=== EXTRACT TO READ ===

HOSTAGE EXECUTION, 1942. Execution of hostages by members of the German secret police at Luby, in the German protectorate of Bohemia and Moravia, 27 May 1942, perhaps as punishment for their suspected involvement in the assassination of Reinhard Heydrich.
Execution of hostages by members of the German secret police at Luby, in the German protectorate of Bohemia and Moravia, 27 May 1942, perhaps as punishment for their suspected involvement in the assassination of Reinhard Heydrich.

The Schutzstaffel: Hitler’s ‘Praetorian Guard’

The Schutzstaffel or Protective Squadron, the infamous SS, was an organ of the Nazi Party. The SS grew from a small paramilitary unit to an elite force that served as the Führer’s “Praetorian guard.” It was built upon the extreme Nazi ideology and operated under Reichsführer Heinrich Himmler.

SS Einstazgruppen or operational task groups were involved in the suppression of partisan or guerrilla activity as well as the rounding up of Jews and undesirables in Russia and Eastern Europe.

The SS was responsible for the vast majority of war crimes perpetrated under the Nazi regime. As part of its race-centric functions, the SS oversaw the isolation and displacement of Jews from the German population and in the conquered territories, seizing their assets and imprisoning them in concentration camps and ghettos where they would be used as slave labor pending extermination.

The Sicherheitsdienst: SS Intelligence Service

The Sicherheitsdienst, abbreviated SD, or Security Service, acted as the intelligence service of the SS and the Nazi Party and was considered a sister organization to the Gestapo. The SD became more powerful after the Nazis came to power, and the SS began to infiltrate leading positions in the security apparatus of the government. In 1938 the SD was made the official intelligence organization for the state as well as for the party.

The SD was tasked with the detection and neutralization of enemies of the Nazi leadership. To fulfill this task it created a system of agents and informants throughout the Reich and later in the occupied territories. The organization consisted of a few hundred full-time agents and several thousand informants. The SD was mainly an information-gathering agency, while the Gestapo and to a degree the Kripo made up the executive department of the political police system. Both the SD and the Gestapo were effectively under the control of Heinrich Himmler as chief of the German police, while the Kripo kept a level of independence as it had been long established.

=== EXTRACTED INFORMATION ===

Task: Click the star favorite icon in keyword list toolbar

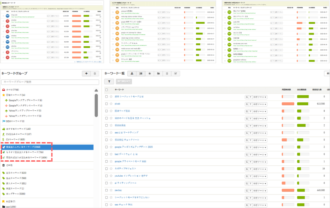Action: point(149,73)
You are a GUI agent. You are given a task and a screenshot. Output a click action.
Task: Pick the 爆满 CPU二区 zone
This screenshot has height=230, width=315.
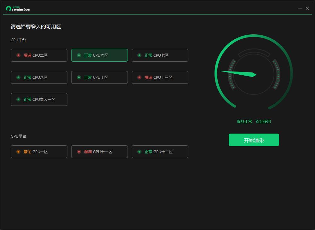pyautogui.click(x=39, y=55)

===

_TASKS TO PERFORM_
1. Answer these questions using the text on the SS:
(a) Under whom did the SS operate?
(b) In what year was the SD made the official intelligence organization for the state?
(c) Of how many full-time agents did the SD consist?
2. In the text on the SS, recast the paragraph beginning "The SD was tasked with" as a short bulleted list that keeps its main facts.
3. Continue the text on the SS from its last sentence.
You won't need the lines to complete any of this work.

_PER-TASK ANSWERS_
1.
(a) Reichsführer Heinrich Himmler
(b) 1938
(c) A few hundred

2.
- The SD's task was to detect and neutralize enemies of the Nazi leadership.
- It built a network of agents and informants throughout the Reich and later in the occupied territories.
- It had a few hundred full-time agents and several thousand informants.
- The SD mainly gathered information, while the Gestapo and, to a degree, the Kripo formed the executive side of the political police.
- Himmler, as chief of the German police, effectively controlled both the SD and the Gestapo.
- The Kripo kept some independence because it had long been established.

3.
The Sicherungs-Divisionen

In addition to those troops who were dedicated to security and policing matters such as the Feldgendarmerie and the Feldjäger, the German Army fielded 15 security divisions (Sicherungs-Divisionen) during the war. These were usually formed of men who were in lower fitness categories, often older men with minor medical ailments that prevented them serving in frontline combat units. Some of these units began life as regular infantry divisions and were subsequently downgraded, having all their heavy weapons withdrawn. They were often called into action against partisan forces in Eastern Europe and Russia, but in the main they were inadequate to the tasks allotted them. This was especially true as the war dragged on and the few fit and able men serving in such units were drawn off to combat formations.

Dissolution and Reorganization After the War

After Germany’s surrender, while many of the German government organs were quickly dismantled, many Feldgendarmerie found themselves assigned to police roles by the Western Allies. British forces in Schleswig-Holstein formed a regiment of Feldgendarmerie to maintain discipline and order at the Meldorf Demobilization Center. All were armed and paid with rations.

German military police and security forces were the “chain dogs,” the hero snatchers, given a mandate to enforce the law and uphold a code of honor under a tyrannical regime. Some were lawless, unholy organizations wielding absolute power of life and death, while others tried to provide order in chaos.